Revenue Verification Methods

Independently verifying revenue is critical in any gym acquisition. These methods help confirm reported financials before closing.

1

EFT billing records cross-referenced against bank deposits for 24 months

2

Active member count confirmation from billing software vs. seller representations

3

Personal training and ancillary revenue verification separate from membership EFT

Red Flags to Watch For

Beyond standard deal killers, these warning signs require investigation during due diligence on any gym acquisition.

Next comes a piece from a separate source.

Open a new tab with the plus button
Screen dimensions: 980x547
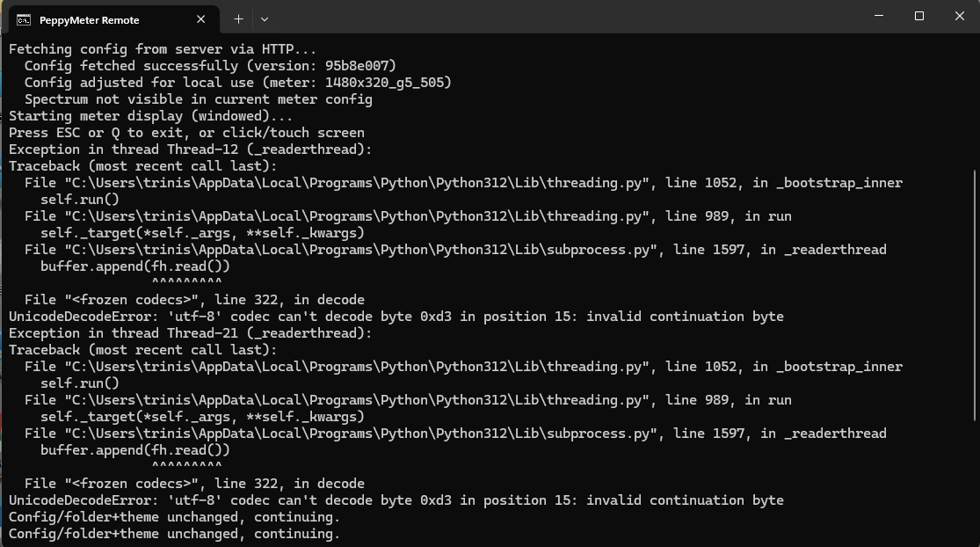238,18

Equipment financing balance exceeds 50% of deal purchase price, creating negative equity in the equipment assets

State health club statute advance deposit liability that creates refund obligations the seller has not disclosed

Month-to-month membership concentration with potential mass cancellations if transition is perceived negatively

Lease use clause restricting the space to specific fitness activities that may limit the buyer's operational flexibility

Frequently Asked Questions

Common questions about buying a gym

Do gym members have to stay when ownership changes?
Members are not contractually required to stay under a new owner unless their membership agreement specifically addresses ownership transfers. In practice, most members continue if the facility and services are maintained. Month-to-month agreements create more churn risk than annual contracts. A well-managed transition with clear communication to members typically results in minimal attrition.
What are state health club statutes and how do they affect a gym acquisition?
Most states have enacted Health Club or Physical Fitness Service acts that regulate gym membership contracts. Common requirements include limits on prepayment terms, mandatory cancellation rights (often 3 to 5 business days), right to cancel if the facility moves beyond a specified distance, and posting of specific notices. Violations create refund obligations that can be significant. Your attorney should confirm the seller is in compliance and quantify any potential refund liability.
How are gyms valued?
Gyms typically trade at 2x to 4x EBITDA for independent facilities. Franchise units trade higher due to brand recognition and operational support. The active membership count and monthly recurring revenue (EFT billing) are the primary value drivers. A gym with 700+ members billing monthly EFTs is far more valuable than an equivalent-revenue gym relying on day passes and annual contracts.